• Exercise requirements: Please copy each of the records below word for word, leaving nothing out and changing nothing.

• Dataset excerpt:
════════════════════
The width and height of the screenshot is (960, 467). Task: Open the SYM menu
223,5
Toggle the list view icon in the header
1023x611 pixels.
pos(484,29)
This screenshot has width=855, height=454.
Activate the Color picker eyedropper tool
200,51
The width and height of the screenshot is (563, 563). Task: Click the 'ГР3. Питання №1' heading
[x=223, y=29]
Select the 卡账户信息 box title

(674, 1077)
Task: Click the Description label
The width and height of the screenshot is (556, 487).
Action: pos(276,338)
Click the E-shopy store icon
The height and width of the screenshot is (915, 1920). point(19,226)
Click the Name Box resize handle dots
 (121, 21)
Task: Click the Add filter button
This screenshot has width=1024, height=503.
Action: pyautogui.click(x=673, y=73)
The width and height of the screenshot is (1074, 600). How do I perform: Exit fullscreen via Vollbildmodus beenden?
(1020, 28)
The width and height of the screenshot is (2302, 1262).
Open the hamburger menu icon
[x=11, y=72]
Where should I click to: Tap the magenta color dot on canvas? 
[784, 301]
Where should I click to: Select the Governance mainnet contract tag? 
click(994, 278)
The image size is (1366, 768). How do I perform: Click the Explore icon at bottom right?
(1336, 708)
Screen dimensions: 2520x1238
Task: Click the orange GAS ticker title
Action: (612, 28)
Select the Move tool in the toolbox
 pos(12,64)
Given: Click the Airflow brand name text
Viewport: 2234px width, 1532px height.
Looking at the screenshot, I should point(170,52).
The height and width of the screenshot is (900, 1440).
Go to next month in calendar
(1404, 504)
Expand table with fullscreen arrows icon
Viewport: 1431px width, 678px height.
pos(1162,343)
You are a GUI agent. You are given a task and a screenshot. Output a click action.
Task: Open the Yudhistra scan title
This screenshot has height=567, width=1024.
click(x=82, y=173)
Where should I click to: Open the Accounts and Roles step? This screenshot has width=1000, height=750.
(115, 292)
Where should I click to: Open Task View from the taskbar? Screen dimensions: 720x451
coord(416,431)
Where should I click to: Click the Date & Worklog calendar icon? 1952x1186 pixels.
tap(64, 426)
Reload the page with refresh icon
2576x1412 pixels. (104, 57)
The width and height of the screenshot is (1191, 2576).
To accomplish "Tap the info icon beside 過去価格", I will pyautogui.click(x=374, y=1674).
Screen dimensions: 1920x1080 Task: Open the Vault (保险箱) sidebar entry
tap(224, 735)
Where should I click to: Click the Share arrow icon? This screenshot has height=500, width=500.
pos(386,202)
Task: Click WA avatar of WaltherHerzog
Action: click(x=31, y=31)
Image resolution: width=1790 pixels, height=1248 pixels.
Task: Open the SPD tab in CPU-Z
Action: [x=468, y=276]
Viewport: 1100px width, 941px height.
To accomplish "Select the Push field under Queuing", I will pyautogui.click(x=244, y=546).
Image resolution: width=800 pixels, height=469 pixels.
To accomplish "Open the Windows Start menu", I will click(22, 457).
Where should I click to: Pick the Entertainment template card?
════════════════════
• Reply to the task:
The width and height of the screenshot is (960, 467). Task: Open the SYM menu
223,5
Toggle the list view icon in the header
1023x611 pixels.
pos(484,29)
This screenshot has width=855, height=454.
Activate the Color picker eyedropper tool
200,51
The width and height of the screenshot is (563, 563). Task: Click the 'ГР3. Питання №1' heading
[x=223, y=29]
Select the 卡账户信息 box title

(674, 1077)
Task: Click the Description label
The width and height of the screenshot is (556, 487).
Action: pos(276,338)
Click the E-shopy store icon
The height and width of the screenshot is (915, 1920). point(19,226)
Click the Name Box resize handle dots
 (121, 21)
Task: Click the Add filter button
This screenshot has width=1024, height=503.
Action: pyautogui.click(x=673, y=73)
The width and height of the screenshot is (1074, 600). How do I perform: Exit fullscreen via Vollbildmodus beenden?
(1020, 28)
The width and height of the screenshot is (2302, 1262).
Open the hamburger menu icon
[x=11, y=72]
Where should I click to: Tap the magenta color dot on canvas? 
[784, 301]
Where should I click to: Select the Governance mainnet contract tag? 
click(994, 278)
The image size is (1366, 768). How do I perform: Click the Explore icon at bottom right?
(1336, 708)
Screen dimensions: 2520x1238
Task: Click the orange GAS ticker title
Action: (612, 28)
Select the Move tool in the toolbox
 pos(12,64)
Given: Click the Airflow brand name text
Viewport: 2234px width, 1532px height.
Looking at the screenshot, I should point(170,52).
The height and width of the screenshot is (900, 1440).
Go to next month in calendar
(1404, 504)
Expand table with fullscreen arrows icon
Viewport: 1431px width, 678px height.
pos(1162,343)
You are a GUI agent. You are given a task and a screenshot. Output a click action.
Task: Open the Yudhistra scan title
This screenshot has height=567, width=1024.
click(x=82, y=173)
Where should I click to: Open the Accounts and Roles step? This screenshot has width=1000, height=750.
(115, 292)
Where should I click to: Open Task View from the taskbar? Screen dimensions: 720x451
coord(416,431)
Where should I click to: Click the Date & Worklog calendar icon? 1952x1186 pixels.
tap(64, 426)
Reload the page with refresh icon
2576x1412 pixels. (104, 57)
The width and height of the screenshot is (1191, 2576).
To accomplish "Tap the info icon beside 過去価格", I will pyautogui.click(x=374, y=1674).
Screen dimensions: 1920x1080 Task: Open the Vault (保险箱) sidebar entry
tap(224, 735)
Where should I click to: Click the Share arrow icon? This screenshot has height=500, width=500.
pos(386,202)
Task: Click WA avatar of WaltherHerzog
Action: click(x=31, y=31)
Image resolution: width=1790 pixels, height=1248 pixels.
Task: Open the SPD tab in CPU-Z
Action: [x=468, y=276]
Viewport: 1100px width, 941px height.
To accomplish "Select the Push field under Queuing", I will pyautogui.click(x=244, y=546).
Image resolution: width=800 pixels, height=469 pixels.
To accomplish "Open the Windows Start menu", I will click(22, 457).
Where should I click to: Pick the Entertainment template card?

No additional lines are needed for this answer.